Nonetheless, many parents are still proceeding with caution. Some are troubled by Avenues’ for-profit status (most independent schools are not-for-profit). Others don’t want their children to be the “guinea pigs,” as one mother put it. “As a general rule, nobody wants to be in a new school,” Ms. Glickman noted. “Parents are worried children will walk in the front door and the ceiling will fall on their head. Nothing is known and they don’t want to be left holding the bag. You could enter and suddenly the school gets a bad rap and your child is stuck.”

Most top-tier schools are judged by outgoing college placements, a yardstick that’s not yet applicable to Avenues. “The trouble with saying, ‘We’re going to be the best,’ is that it’s 10 years before that message is understood by colleges,” noted Jeff Beard, director of the International Baccalaureate, which offers standardized curricula recognized around the world (Avenues has chosen not to offer an IB program for now).

“It took us 50 years to achieve what they want to do right away,” said Dwight chancellor Stephen Spahn. “They have really good people at the top. They have good ideas, but it takes five years to get the kinks out. We’ve been around 140 years.”

Given the scarcity of desirable schools in New York these days, none of that may matter. “We have so many clients staying in the city longer, and when the music stops, great kids don’t have a chair,” Ms. Renault said. She added that increased demand had created “a perfect storm” in Manhattan, where even the once fail-safe plan of buying a home in an area with a decent zoned school was no longer a guarantee. “We have parents who buy near P.S. 41,” in Greenwich Village, “where the average apartment value is $1 million, and at the last minute they’ll find out there’s no room.”

“There’s a lot of excitement about Avenues,” said a mother of a prospective kindergartner. The girl got 99 on the ERBs, her mother said, and had strong recommendations and connections. She applied to 10 schools, got into two and was waitlisted at three more. In the end, the family chose Avenues. “We and the other parents we know feel like pioneers,” the mother said. “We feel like we’re going to be in this together. Part of it is there are people out there who want it to fail—why, I don’t know. But we want to prove it can be done.”

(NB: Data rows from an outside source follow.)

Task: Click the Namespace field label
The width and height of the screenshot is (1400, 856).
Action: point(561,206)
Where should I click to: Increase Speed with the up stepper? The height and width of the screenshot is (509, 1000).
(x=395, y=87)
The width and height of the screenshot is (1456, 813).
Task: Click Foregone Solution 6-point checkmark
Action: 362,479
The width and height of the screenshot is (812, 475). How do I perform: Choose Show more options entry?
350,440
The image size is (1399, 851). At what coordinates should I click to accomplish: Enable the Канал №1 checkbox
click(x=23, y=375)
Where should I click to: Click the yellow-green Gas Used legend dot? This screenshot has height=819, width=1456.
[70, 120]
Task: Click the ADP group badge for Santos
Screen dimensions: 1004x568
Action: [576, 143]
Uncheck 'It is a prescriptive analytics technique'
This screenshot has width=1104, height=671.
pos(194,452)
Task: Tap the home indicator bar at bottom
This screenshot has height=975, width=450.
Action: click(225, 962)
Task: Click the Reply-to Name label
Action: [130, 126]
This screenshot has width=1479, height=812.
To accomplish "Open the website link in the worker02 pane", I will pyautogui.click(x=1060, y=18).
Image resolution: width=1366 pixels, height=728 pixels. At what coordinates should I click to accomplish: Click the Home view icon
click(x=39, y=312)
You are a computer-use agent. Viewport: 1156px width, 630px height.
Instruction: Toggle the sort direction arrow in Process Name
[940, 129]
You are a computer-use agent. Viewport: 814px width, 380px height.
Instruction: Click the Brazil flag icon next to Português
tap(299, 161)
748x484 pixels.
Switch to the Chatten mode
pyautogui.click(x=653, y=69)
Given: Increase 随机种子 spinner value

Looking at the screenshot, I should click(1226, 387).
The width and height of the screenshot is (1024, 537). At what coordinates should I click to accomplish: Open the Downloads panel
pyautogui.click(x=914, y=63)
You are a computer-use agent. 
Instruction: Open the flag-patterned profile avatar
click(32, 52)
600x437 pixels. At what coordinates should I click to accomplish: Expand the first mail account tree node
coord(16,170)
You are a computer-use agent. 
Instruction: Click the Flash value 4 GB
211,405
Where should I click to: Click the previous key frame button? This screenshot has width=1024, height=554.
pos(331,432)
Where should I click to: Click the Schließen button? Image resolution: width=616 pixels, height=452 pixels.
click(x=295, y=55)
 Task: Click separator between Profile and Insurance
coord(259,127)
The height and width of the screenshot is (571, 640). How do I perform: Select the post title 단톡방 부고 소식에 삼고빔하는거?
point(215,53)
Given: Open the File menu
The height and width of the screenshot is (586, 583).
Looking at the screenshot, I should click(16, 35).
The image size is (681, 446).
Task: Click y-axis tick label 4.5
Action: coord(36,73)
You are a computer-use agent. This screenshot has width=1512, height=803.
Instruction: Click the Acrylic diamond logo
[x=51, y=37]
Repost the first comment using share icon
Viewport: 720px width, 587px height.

Mr. Whittle may have something to prove as well. The mother had watched the saga of Edison with alarm, but “meeting him now, I’ve overcome all my misgivings,” she said. “The fact that he’s had such a hard time of it—clearly he wants to make this work. It’s his reputation on the line.”

The motivation for Mr. Whittle has more to do with what he’d like to accomplish, he said, than saving face. “I view my entire career as an evolutionary process, and I hope I’m learning all the time.”

He seemed confident that the New York campus would be a smashing success—he has rarely lacked for confidence—but Mr. Whittle made it clear that merely launching a first-rate school was not enough for him. “What I hope,” he said, “is that a decade from now people will look at it and go, ‘That’s what a new kind of school looks like.’

“To me the biggest risk is that we’re just another fine school,” he added. “If that’s all we are, this was a waste of time. That’s not what this is about.”